[Opening Information shown section]

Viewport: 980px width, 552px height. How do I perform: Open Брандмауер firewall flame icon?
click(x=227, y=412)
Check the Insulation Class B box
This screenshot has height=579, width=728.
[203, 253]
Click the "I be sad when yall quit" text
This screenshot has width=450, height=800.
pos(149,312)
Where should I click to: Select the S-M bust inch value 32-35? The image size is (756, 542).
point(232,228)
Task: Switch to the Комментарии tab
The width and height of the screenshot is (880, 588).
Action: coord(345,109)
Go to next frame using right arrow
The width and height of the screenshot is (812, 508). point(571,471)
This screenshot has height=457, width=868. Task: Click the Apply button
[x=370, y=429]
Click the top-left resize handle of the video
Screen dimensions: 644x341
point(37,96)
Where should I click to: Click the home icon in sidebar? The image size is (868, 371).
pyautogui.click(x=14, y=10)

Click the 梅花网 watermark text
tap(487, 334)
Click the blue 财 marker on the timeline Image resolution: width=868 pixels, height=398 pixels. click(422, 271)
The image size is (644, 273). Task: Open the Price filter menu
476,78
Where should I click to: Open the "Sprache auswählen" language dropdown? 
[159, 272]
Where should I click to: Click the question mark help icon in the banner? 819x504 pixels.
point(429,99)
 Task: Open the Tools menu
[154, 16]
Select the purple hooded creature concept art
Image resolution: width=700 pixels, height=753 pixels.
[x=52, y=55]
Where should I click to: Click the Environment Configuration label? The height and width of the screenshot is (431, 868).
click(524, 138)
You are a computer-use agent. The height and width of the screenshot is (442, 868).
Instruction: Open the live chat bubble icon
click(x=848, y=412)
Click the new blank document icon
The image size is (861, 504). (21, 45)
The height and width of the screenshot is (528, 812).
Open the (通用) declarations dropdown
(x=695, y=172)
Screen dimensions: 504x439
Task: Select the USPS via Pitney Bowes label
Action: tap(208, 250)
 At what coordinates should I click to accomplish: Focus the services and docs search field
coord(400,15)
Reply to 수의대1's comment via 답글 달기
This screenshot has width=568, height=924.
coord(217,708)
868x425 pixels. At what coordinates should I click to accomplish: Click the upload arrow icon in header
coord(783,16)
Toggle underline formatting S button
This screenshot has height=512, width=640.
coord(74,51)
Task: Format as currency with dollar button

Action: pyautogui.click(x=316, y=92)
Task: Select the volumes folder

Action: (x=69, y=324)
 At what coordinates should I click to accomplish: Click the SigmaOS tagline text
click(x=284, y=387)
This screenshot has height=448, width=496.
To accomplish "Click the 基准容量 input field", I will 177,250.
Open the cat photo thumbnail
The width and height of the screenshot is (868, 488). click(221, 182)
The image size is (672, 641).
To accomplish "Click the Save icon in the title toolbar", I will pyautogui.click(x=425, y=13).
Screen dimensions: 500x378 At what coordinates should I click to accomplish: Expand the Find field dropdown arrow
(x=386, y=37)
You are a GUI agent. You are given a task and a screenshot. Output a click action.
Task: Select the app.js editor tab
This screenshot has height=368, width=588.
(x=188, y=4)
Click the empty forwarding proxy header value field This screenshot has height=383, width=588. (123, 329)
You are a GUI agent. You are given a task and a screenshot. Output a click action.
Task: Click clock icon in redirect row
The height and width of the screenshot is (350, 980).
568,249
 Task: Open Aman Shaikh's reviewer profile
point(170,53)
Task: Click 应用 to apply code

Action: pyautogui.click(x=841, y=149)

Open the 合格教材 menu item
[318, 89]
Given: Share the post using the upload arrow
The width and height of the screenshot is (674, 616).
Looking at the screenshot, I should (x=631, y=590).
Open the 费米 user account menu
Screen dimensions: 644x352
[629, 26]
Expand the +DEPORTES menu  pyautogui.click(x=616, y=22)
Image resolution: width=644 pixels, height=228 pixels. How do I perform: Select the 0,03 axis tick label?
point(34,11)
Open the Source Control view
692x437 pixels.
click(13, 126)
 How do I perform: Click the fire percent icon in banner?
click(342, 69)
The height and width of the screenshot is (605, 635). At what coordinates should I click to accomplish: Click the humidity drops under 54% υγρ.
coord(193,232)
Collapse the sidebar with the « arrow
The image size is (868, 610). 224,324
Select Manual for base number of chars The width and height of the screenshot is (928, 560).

[Closing Information shown section]

◆ **Problem to work on**
Every entry must appear in the answer exactly as written.

◆ **Task output**
Viewport: 980px width, 552px height. How do I perform: Open Брандмауер firewall flame icon?
click(x=227, y=412)
Check the Insulation Class B box
This screenshot has height=579, width=728.
[203, 253]
Click the "I be sad when yall quit" text
This screenshot has width=450, height=800.
pos(149,312)
Where should I click to: Select the S-M bust inch value 32-35? The image size is (756, 542).
point(232,228)
Task: Switch to the Комментарии tab
The width and height of the screenshot is (880, 588).
Action: coord(345,109)
Go to next frame using right arrow
The width and height of the screenshot is (812, 508). point(571,471)
This screenshot has height=457, width=868. Task: Click the Apply button
[x=370, y=429]
Click the top-left resize handle of the video
Screen dimensions: 644x341
point(37,96)
Where should I click to: Click the home icon in sidebar? The image size is (868, 371).
pyautogui.click(x=14, y=10)

Click the 梅花网 watermark text
tap(487, 334)
Click the blue 财 marker on the timeline Image resolution: width=868 pixels, height=398 pixels. click(422, 271)
The image size is (644, 273). Task: Open the Price filter menu
476,78
Where should I click to: Open the "Sprache auswählen" language dropdown? 
[159, 272]
Where should I click to: Click the question mark help icon in the banner? 819x504 pixels.
point(429,99)
 Task: Open the Tools menu
[154, 16]
Select the purple hooded creature concept art
Image resolution: width=700 pixels, height=753 pixels.
[x=52, y=55]
Where should I click to: Click the Environment Configuration label? The height and width of the screenshot is (431, 868).
click(524, 138)
You are a computer-use agent. The height and width of the screenshot is (442, 868).
Instruction: Open the live chat bubble icon
click(x=848, y=412)
Click the new blank document icon
The image size is (861, 504). (21, 45)
The height and width of the screenshot is (528, 812).
Open the (通用) declarations dropdown
(x=695, y=172)
Screen dimensions: 504x439
Task: Select the USPS via Pitney Bowes label
Action: tap(208, 250)
 At what coordinates should I click to accomplish: Focus the services and docs search field
coord(400,15)
Reply to 수의대1's comment via 답글 달기
This screenshot has width=568, height=924.
coord(217,708)
868x425 pixels. At what coordinates should I click to accomplish: Click the upload arrow icon in header
coord(783,16)
Toggle underline formatting S button
This screenshot has height=512, width=640.
coord(74,51)
Task: Format as currency with dollar button

Action: pyautogui.click(x=316, y=92)
Task: Select the volumes folder

Action: (x=69, y=324)
 At what coordinates should I click to accomplish: Click the SigmaOS tagline text
click(x=284, y=387)
This screenshot has height=448, width=496.
To accomplish "Click the 基准容量 input field", I will 177,250.
Open the cat photo thumbnail
The width and height of the screenshot is (868, 488). click(221, 182)
The image size is (672, 641).
To accomplish "Click the Save icon in the title toolbar", I will pyautogui.click(x=425, y=13).
Screen dimensions: 500x378 At what coordinates should I click to accomplish: Expand the Find field dropdown arrow
(x=386, y=37)
You are a GUI agent. You are given a task and a screenshot. Output a click action.
Task: Select the app.js editor tab
This screenshot has height=368, width=588.
(x=188, y=4)
Click the empty forwarding proxy header value field This screenshot has height=383, width=588. (123, 329)
You are a GUI agent. You are given a task and a screenshot. Output a click action.
Task: Click clock icon in redirect row
The height and width of the screenshot is (350, 980).
568,249
 Task: Open Aman Shaikh's reviewer profile
point(170,53)
Task: Click 应用 to apply code

Action: pyautogui.click(x=841, y=149)

Open the 合格教材 menu item
[318, 89]
Given: Share the post using the upload arrow
The width and height of the screenshot is (674, 616).
Looking at the screenshot, I should (x=631, y=590).
Open the 费米 user account menu
Screen dimensions: 644x352
[629, 26]
Expand the +DEPORTES menu  pyautogui.click(x=616, y=22)
Image resolution: width=644 pixels, height=228 pixels. How do I perform: Select the 0,03 axis tick label?
point(34,11)
Open the Source Control view
692x437 pixels.
click(13, 126)
 How do I perform: Click the fire percent icon in banner?
click(342, 69)
The height and width of the screenshot is (605, 635). At what coordinates should I click to accomplish: Click the humidity drops under 54% υγρ.
coord(193,232)
Collapse the sidebar with the « arrow
The image size is (868, 610). 224,324
Select Manual for base number of chars The width and height of the screenshot is (928, 560).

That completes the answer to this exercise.